Airflow UI: How to trigger a DAG with custom parameters?
Airflow is one of the most widely used Schedulers currently in the tech industry. Initially developed at Airbnb, a few years ago it became an Apache foundation project, quickly becoming one of the foundation top projects.
It is a direct competitor of other schedulers such as Spotify's Luigi or newer solutions such as DigDag or Prefect (created by core Airflow developers, I'm keeping this one on my list for future projects when it matures a bit).
At my current company, Daltix, we are moving away from an older tool, Jenkins, a CI/CD tool we hacked so it can act as a job scheduler, to Airflow. The improvements we gained by using an actual job scheduler are great (dag visualization, dynamic dag setup, specific task triggering among others),
BUT
There is a feature that Jenkins has that most schedulers do not. I will explain with an example.
Lets say I have a DAG (we can call it a job) that performs some sql queries to generate a Persistent Derived Table PDT for a customer.
This job will be a templated job, meaning that in order to run it we need to specify which customer database (as a parameter customer_code
for example) to run it for. We can do so easily by passing configuration parameters when we trigger the airflow DAG.
Here is what the Airflow DAG (named navigator_pdt_supplier
in this example) would look like:
So basically we have a first step where we parse the configuration parameters, then we run the actual PDT, and if something goes wrong, we get a Slack notification.
The first step, parse_job_args_task
is a simple PythonOperator that parses the configuration parameter customer_code
provided in the DAG run configuration (a DAG run is a specific trigger of the DAG):
dag = DAG(
dag_id="navigator_pdt_supplier",
tags=["data_augmentation"],
schedule_interval=NONE,
)
dag.trigger_arguments = {"customer_code": "string"} # these are the arguments we would like to trigger manually
def parse_job_args_fn(**kwargs):
dag_run_conf = kwargs["dag_run"].conf # here we get the parameters we specify when triggering
kwargs["ti"].xcom_push(key="customer_code", value=dag_run_conf["customer_code"]) # push it as an airflow xcom
parse_job_args_task = PythonOperator(
task_id="parse_job_args_task",
python_callable=parse_job_args_fn,
provide_context=True,
dag=dag
)
After this step, we can reference the customer_code parameter in the PDT just by doing (this is an example):
run_pdt = SQLOperator(
query=f"USE DATABASE {{ task_instance.xcom_pull(key='customer_code') }}"

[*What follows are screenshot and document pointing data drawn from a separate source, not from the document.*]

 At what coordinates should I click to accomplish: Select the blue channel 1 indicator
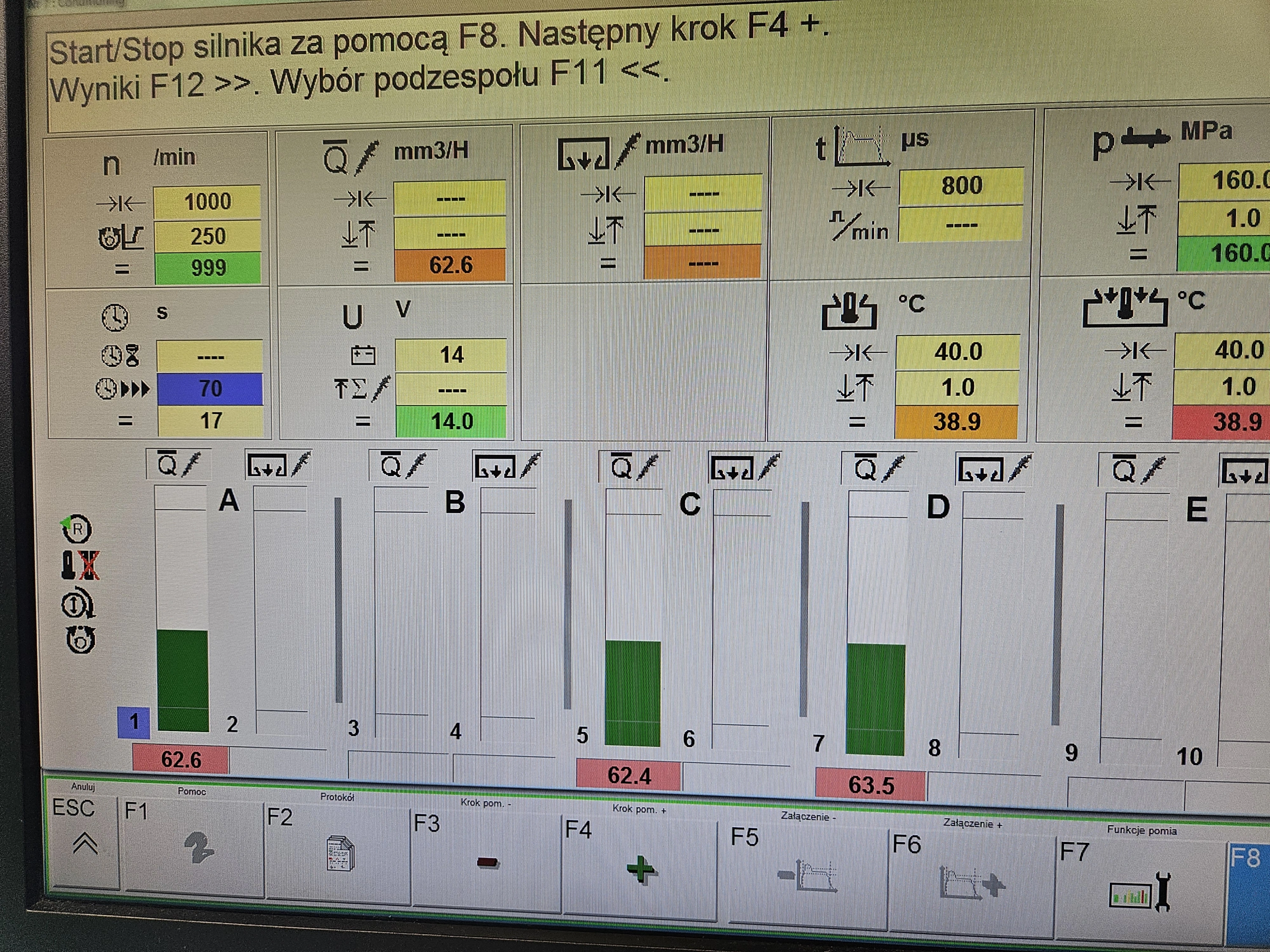pos(134,722)
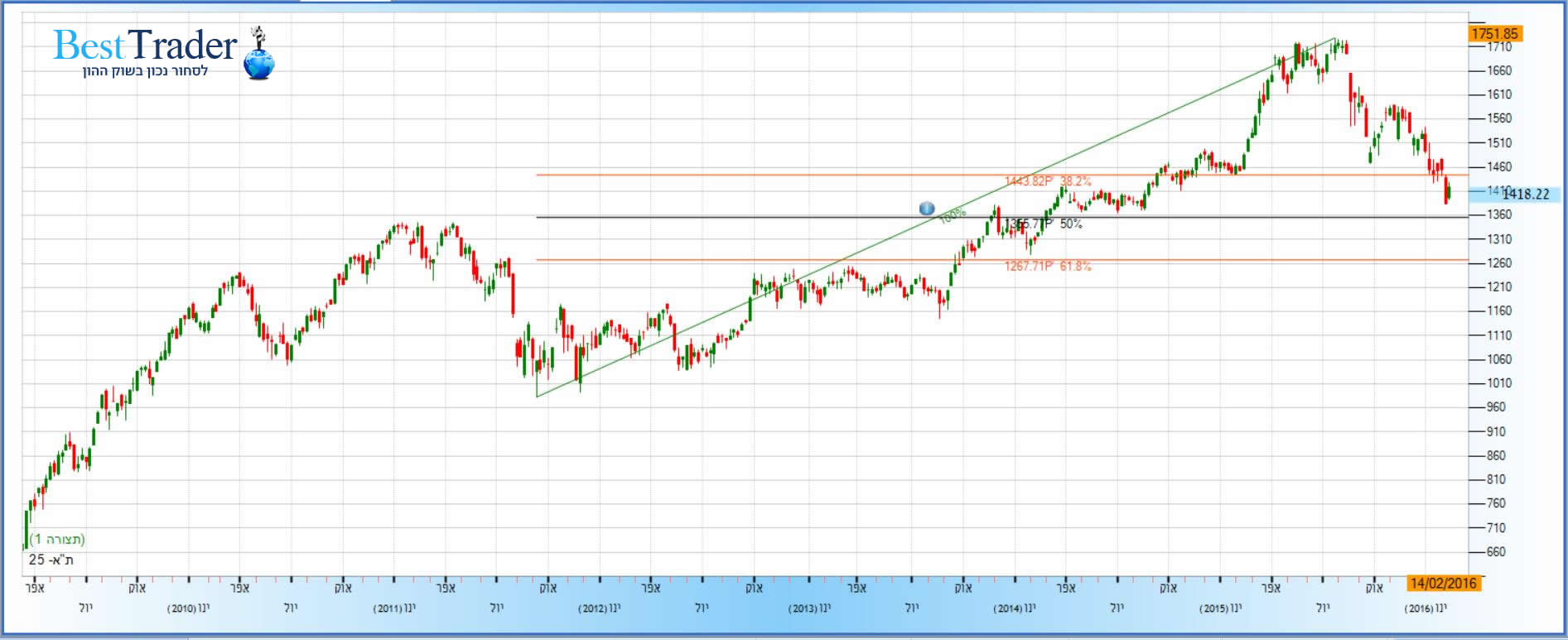Click the (2012) ינו marker on time axis
This screenshot has height=640, width=1568.
click(599, 609)
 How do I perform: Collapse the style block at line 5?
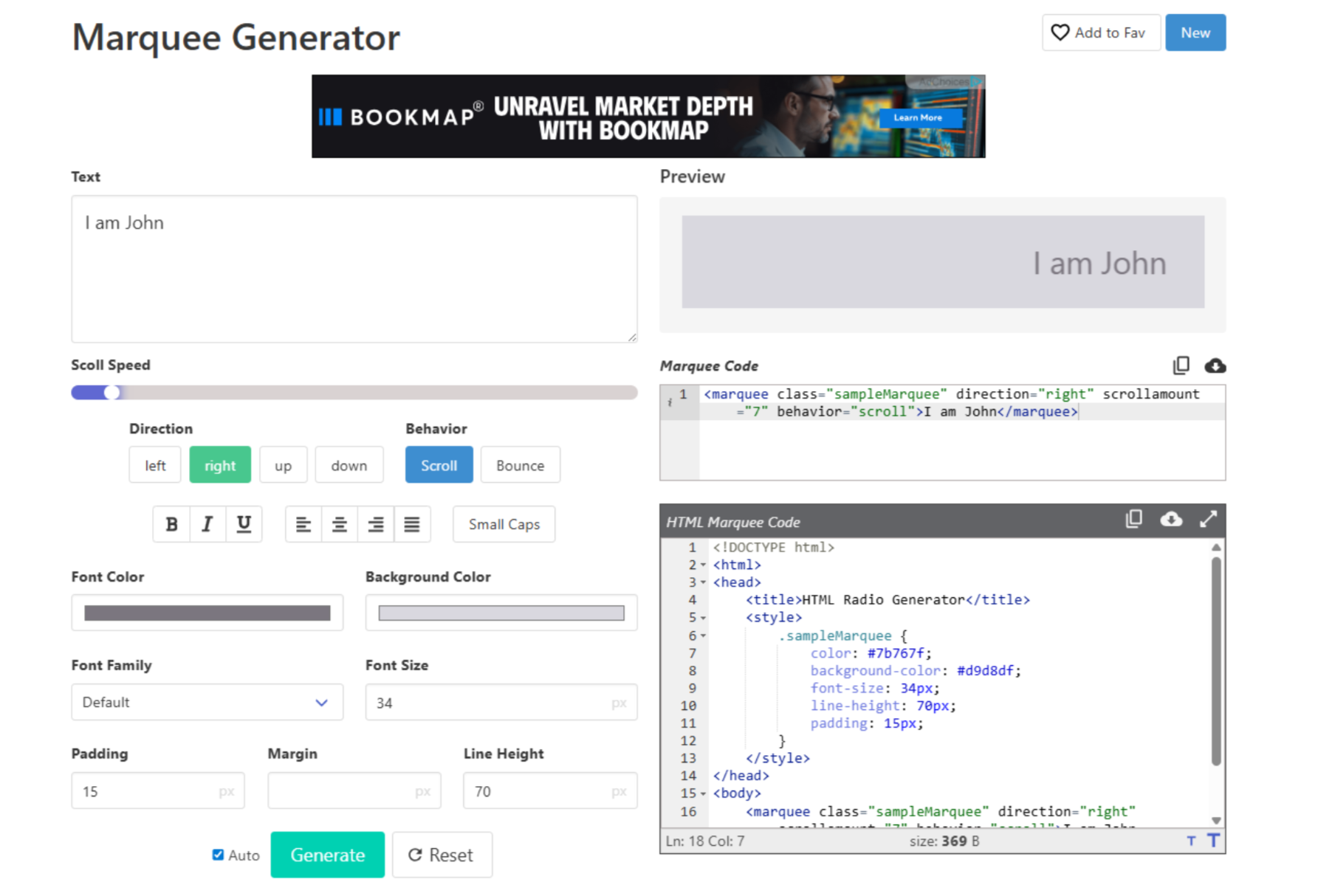703,618
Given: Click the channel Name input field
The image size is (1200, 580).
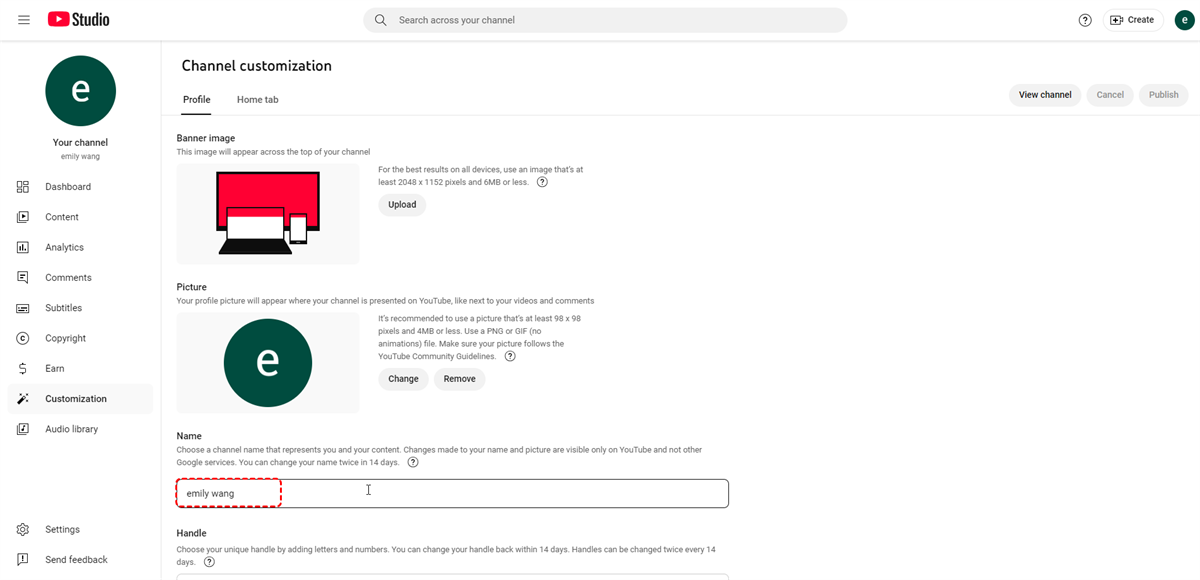Looking at the screenshot, I should click(x=452, y=493).
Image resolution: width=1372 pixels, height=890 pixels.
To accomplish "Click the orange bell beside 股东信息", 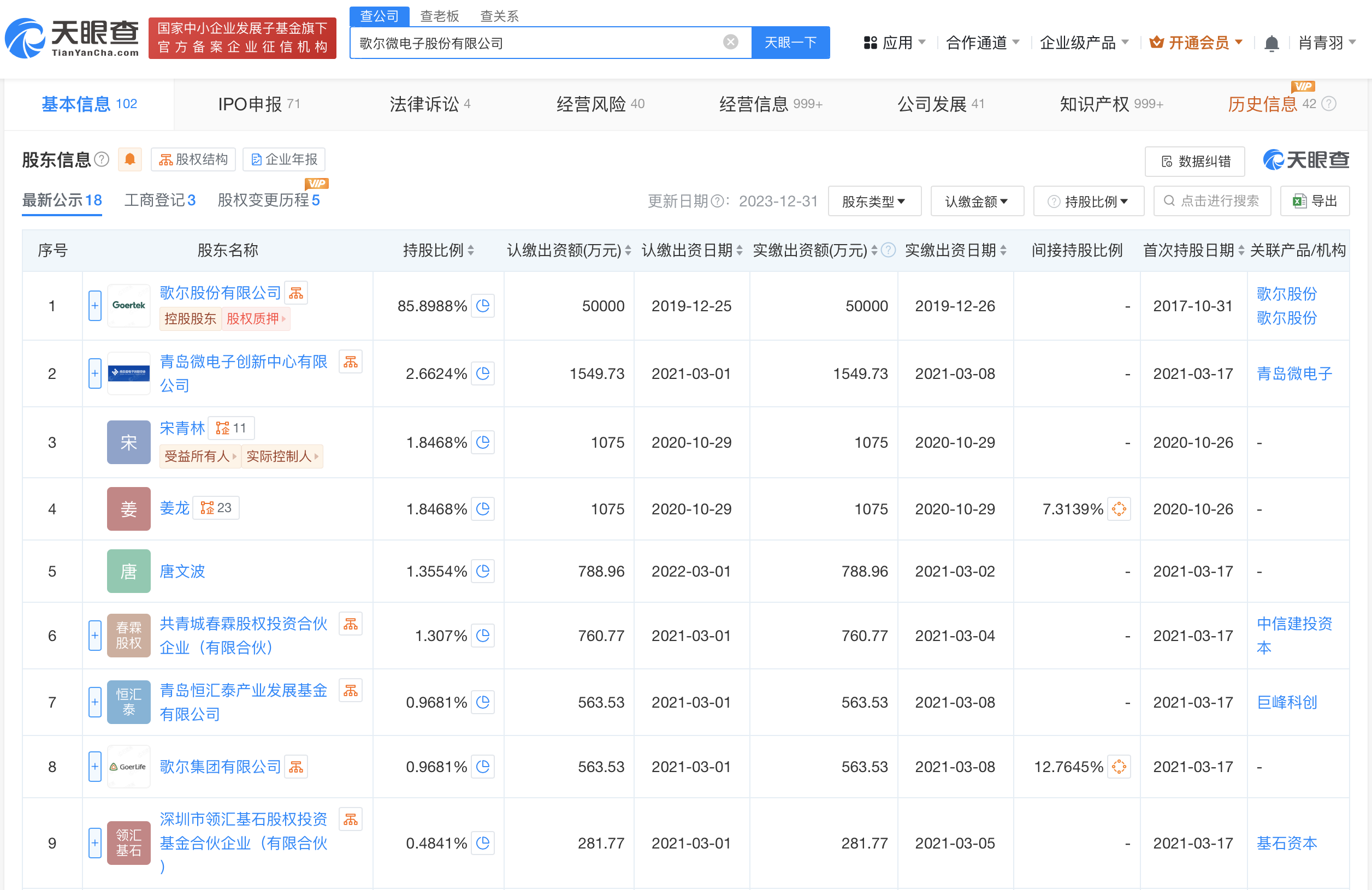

Great! Only question though, how do we actually run this DAG? We can't run it on a cron basis, since we need to provide additional parameters to the DAG when we trigger it. We can't trigger it manually via the trigger dag UI button either.
We can trigger it via Airflow's API, with a simple call like this:
import requests:
AIRFLOW_API_ENDPOINT = "http://.....//api/experimental"
DAG_ID = "navigator_pdt_supplier" # dag to trigger
# these are the custom parameters
parameters = {"customer_code": "ACME"}
result = requests.post(f"{AIRFLOW_API_ENDPOINT}/dags/{DAG_ID}/dag_runs", json={"conf": parameters})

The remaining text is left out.